What is referred pain

stimulation of nociceptors in internal organs is felt as pain in the skin

• eg. pain from heart felt in left arm

what are the three layers of the eye (describe them)

• sclera: outer white layer, fibrous (cornea inside is clear)

• choroid: middle layer, dark pigment absorbs light

• retina

what does the choroid form?

choroid → becomes iris → thickens and then forms ciliary body

iris function

regulates pupil size (hole where light enters eye)

ciliary body function

controls shape of lens for focusing

what attaches the lens to the ciliary body

suspensory ligaments

what are the two compartments of the eye made by

anterior:in front of lens, filled with clear liquid- aqueous humour

posterior: behind the lens, vitreous humor holds retina in place

When causes glaucoma and what does this result in

when the drainage ducts are blocked and the aqueous humor in the anterior compartment builds up

pressure compresses the arteries that serve retina → loss of vision

in which compartment is the third layer of the eye

the posterior compartment

What are the photoreceptors called that are within the retina layer

rods: light sensitive, no colour

cones: need bright light, detect colour

_____ is packed with cone cells

fovea centralis; when we look directly at an object it focuses on this

______ is made of sensory fibres from the retina

optic nerve; it takes nerve signals to the visual cortex in the occipital lobe

what do the cornea, lens and humor all do together

focus images on the retina (this image is inverted and reversed left to right on the retina)

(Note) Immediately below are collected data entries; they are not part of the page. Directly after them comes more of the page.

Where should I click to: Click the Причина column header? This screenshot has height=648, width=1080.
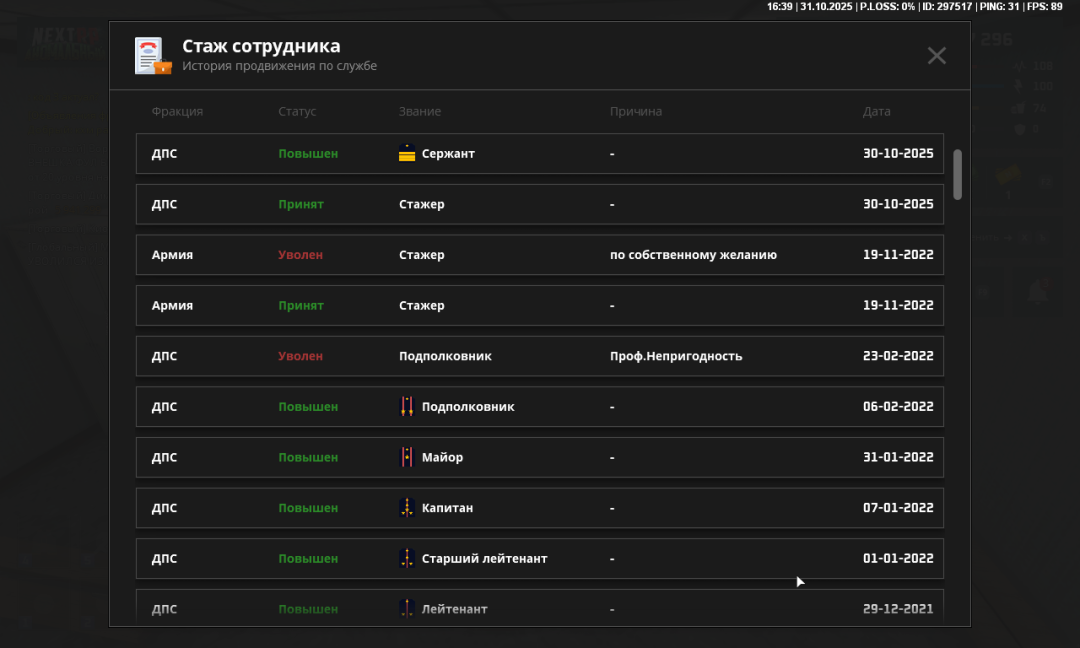coord(636,112)
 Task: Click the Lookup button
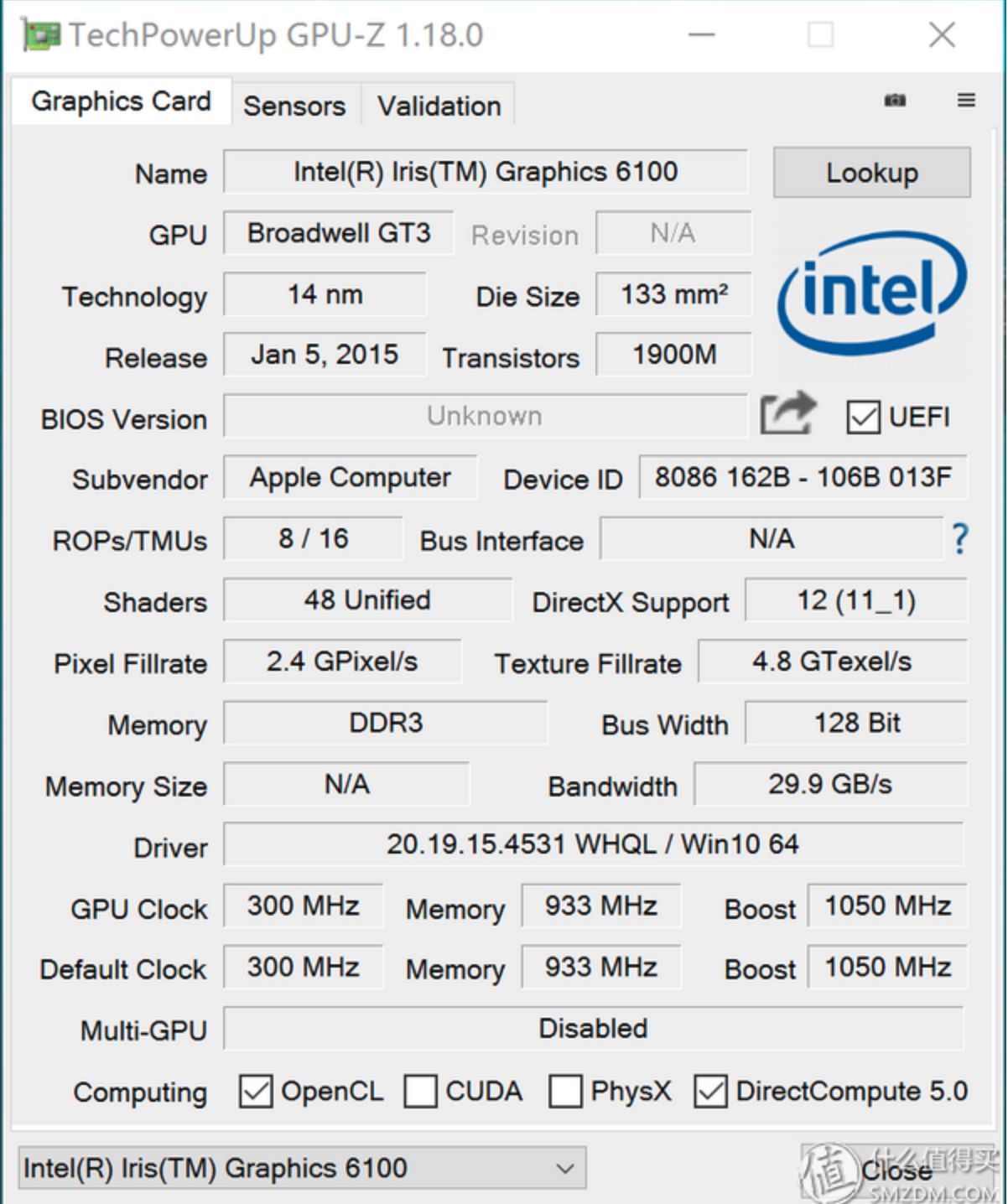(x=872, y=173)
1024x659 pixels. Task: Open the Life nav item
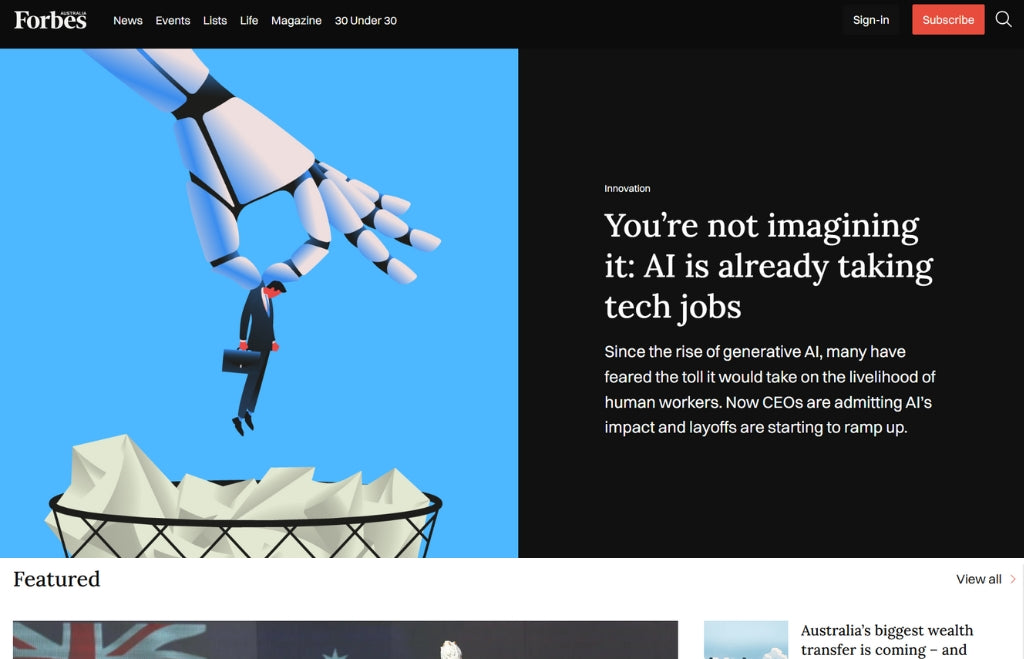pyautogui.click(x=249, y=20)
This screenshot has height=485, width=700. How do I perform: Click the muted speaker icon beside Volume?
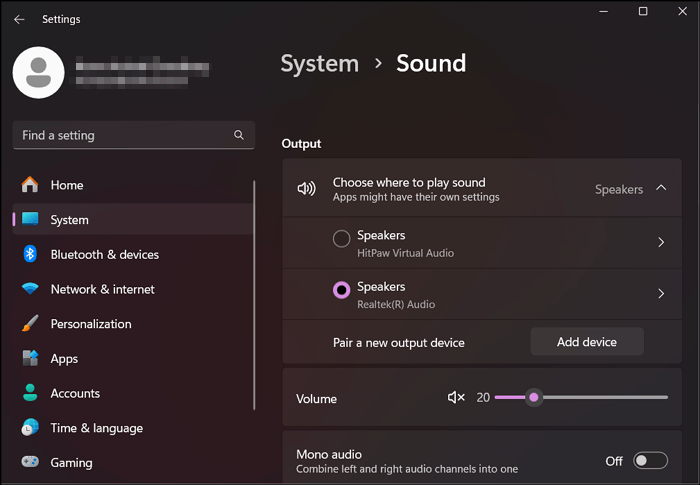pos(456,398)
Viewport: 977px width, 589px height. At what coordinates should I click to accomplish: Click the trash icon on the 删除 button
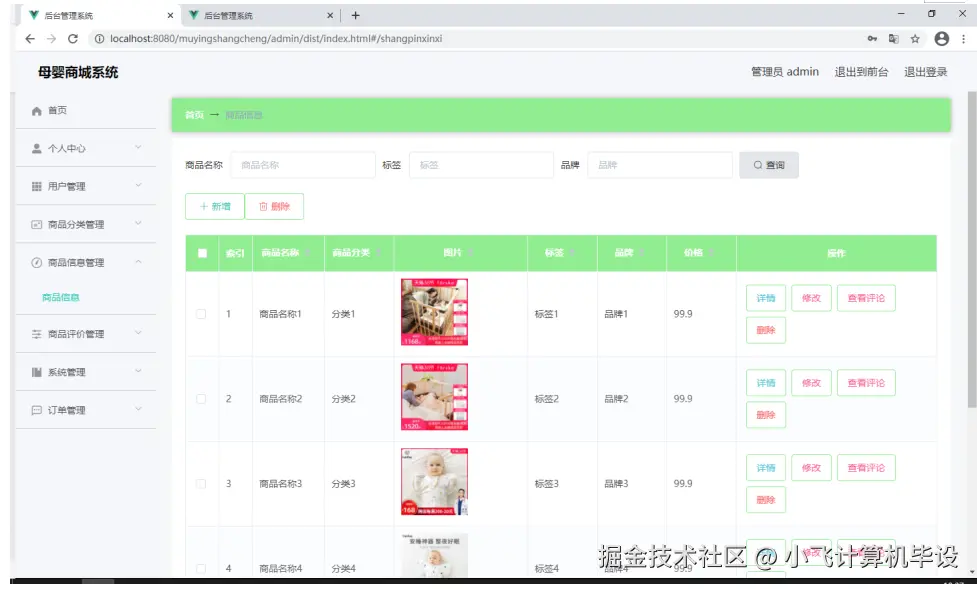tap(264, 206)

when does the ciliary muscle contract vs relax, and when is lens flat vs round

relaxed muscle, flat lens: viewing a distant object

contract muscle, round lens: viewing a near object

what is eye strain, what age is this common

Fatigue from close work (contraction of ciliary muscle)

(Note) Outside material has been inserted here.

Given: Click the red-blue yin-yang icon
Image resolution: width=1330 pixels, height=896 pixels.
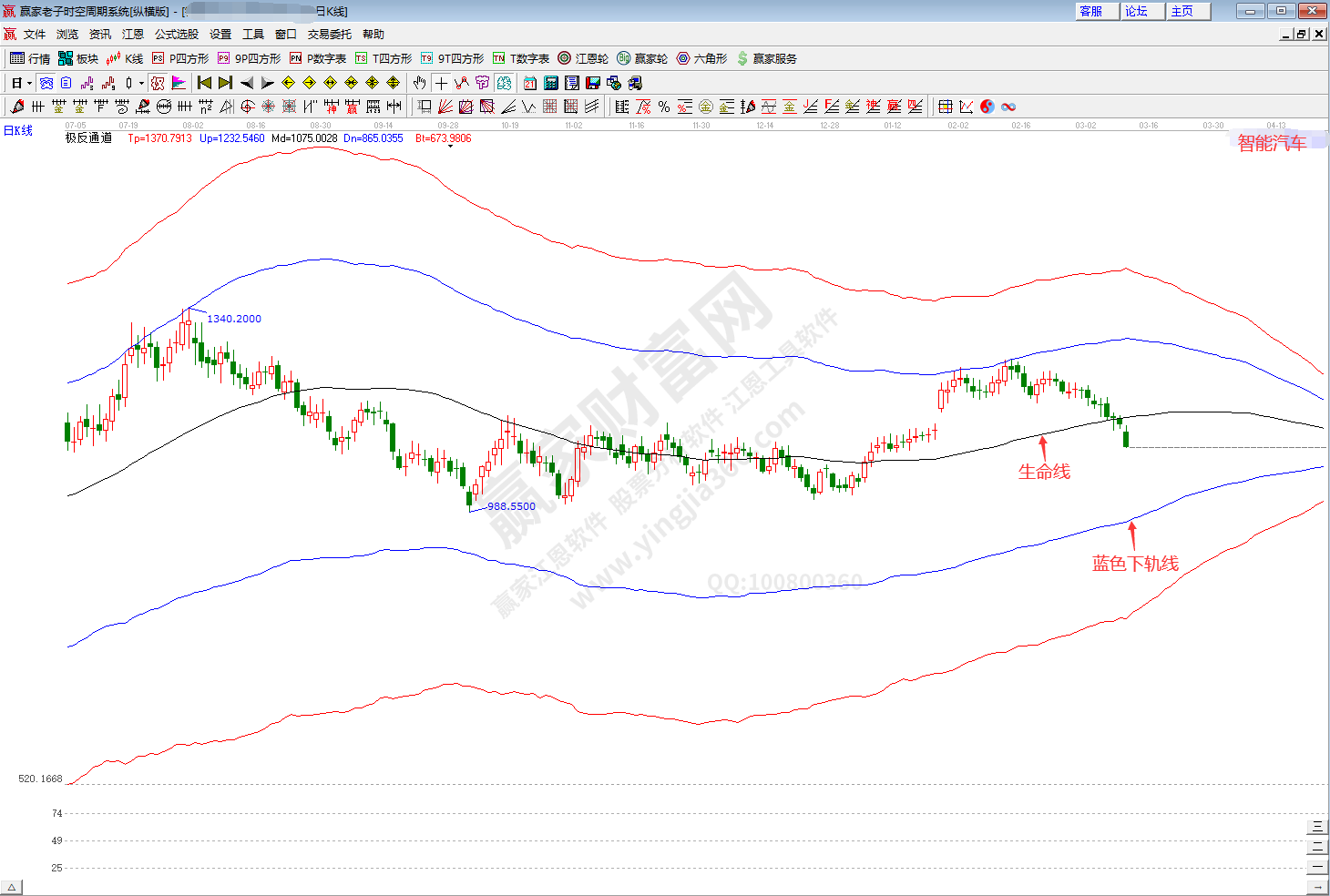Looking at the screenshot, I should tap(987, 107).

ages 40+ because lens loses elasticity

what segments do both rods and cones have

outer segment joined to an inner segment by a short stalk

where are pigment molecules located?

outer membrane of rods and cones, in the membrane of disks

where are synaptic vesicles of rods and cones located?

at synaptic endings of the inner segment of rods and cones

what is rhodopsin?

the visual pigment in rods

what happens to rhodopsin when a rod absorbs light

splits into opsin and retinal leading to a cascade of reactions → release of inhibitory NT’s

what provides us with peripheral vision

rods

what are the three types of cones?

B(blue), G(green), R(red)

combinations of cones are stimulated by in between shades of colour

what are the three layers of neurons within the retina

1. rod and cell cones (layer closest to choroid)

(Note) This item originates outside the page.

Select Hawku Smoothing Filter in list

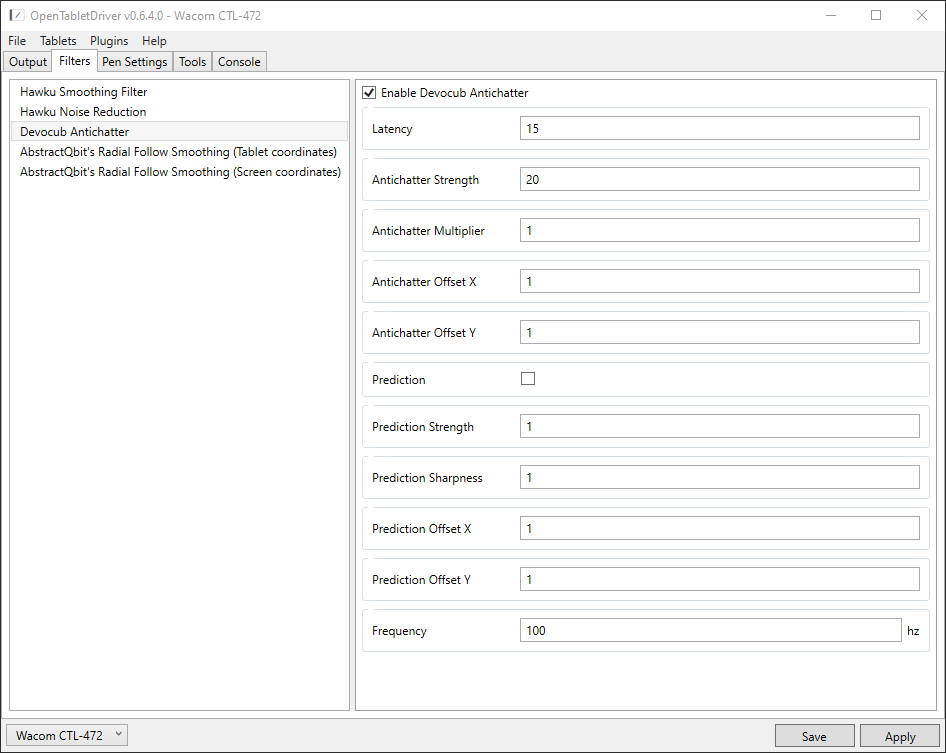pyautogui.click(x=84, y=92)
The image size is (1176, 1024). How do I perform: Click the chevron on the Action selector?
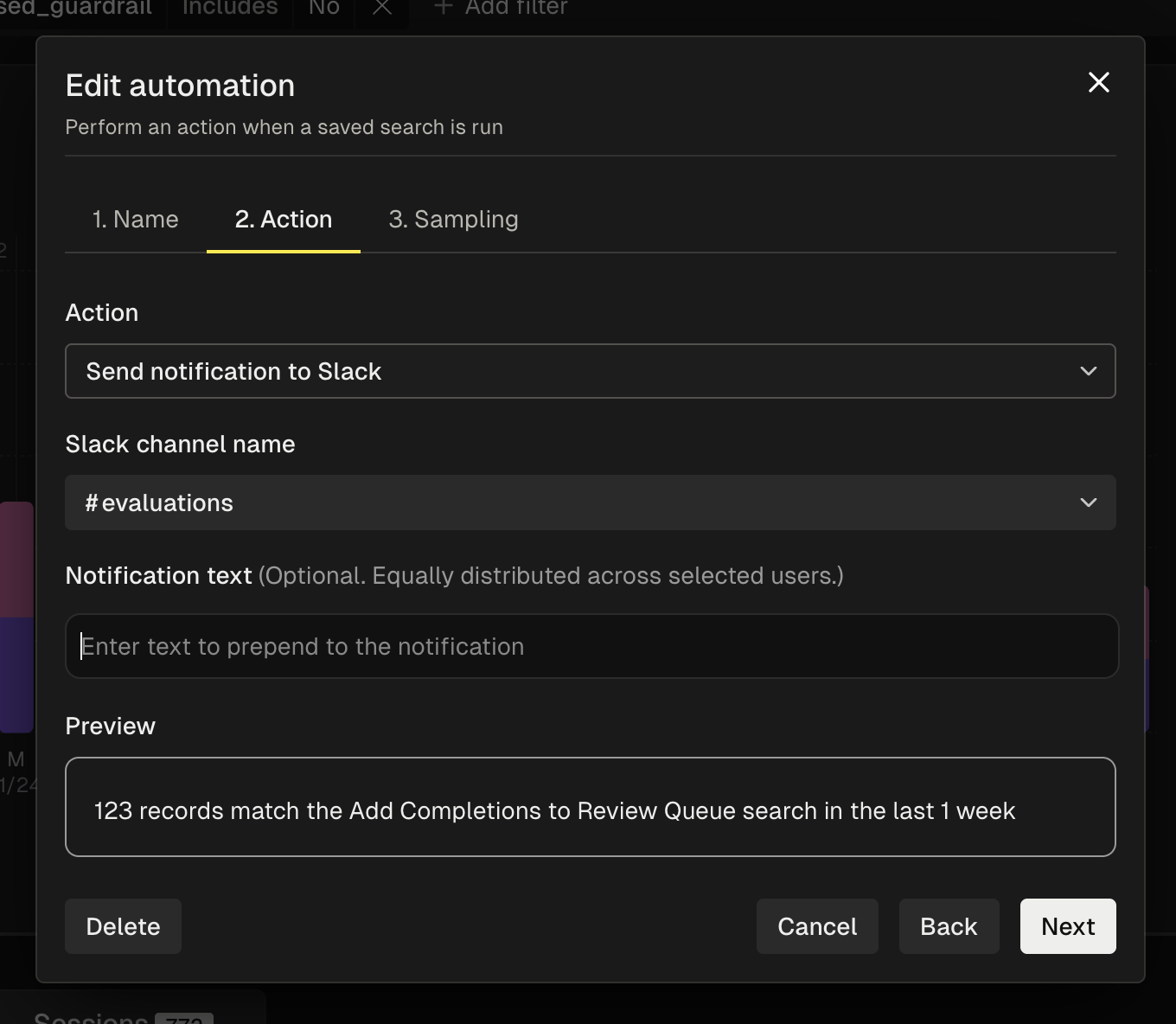pyautogui.click(x=1088, y=371)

2. layer of bipolar cells (covers rods and cones)

3. ganglion cells (innermost layer, fibres = optic nerve)

what is the blind spot? how do we still have complete vision if we have blind spots?

where the optic nerve exits the eye

blind spot for right eye isn’t the same as blind spot for left eye so altogether we have complete vision

nerve impulses are carried by the optic nerves from the eyes to the ______

optic chiasma; theX shaped crossing over of optic nerve fibres

after exiting the optic chiasma, the optic nerve continues as ____ leading to ______

optic tracts

the thalamus

where does the thalamus direct nerve signals from the eye

the visual cortex in the occipital lobe

what structure is defective in colour blindness

one type of cone is defective or deficient in number (typically inability to see red and green)

what population is more susceptible to colour blindness

Males who have only one X chromosome (since gene is on the X chromosome)

• affects 5-8% male population

What is 20/20 vision

you can see clearly at 20 feet what should normally be seen from that distance (good vision, not perfect)

what is nearsightedness and what causes it

can see close, cannot see far

eye is elongated; distant objects are brought into focus too far in front of retina

what solution is there for nearsightedness

wearing concave lenses (they spread light rays)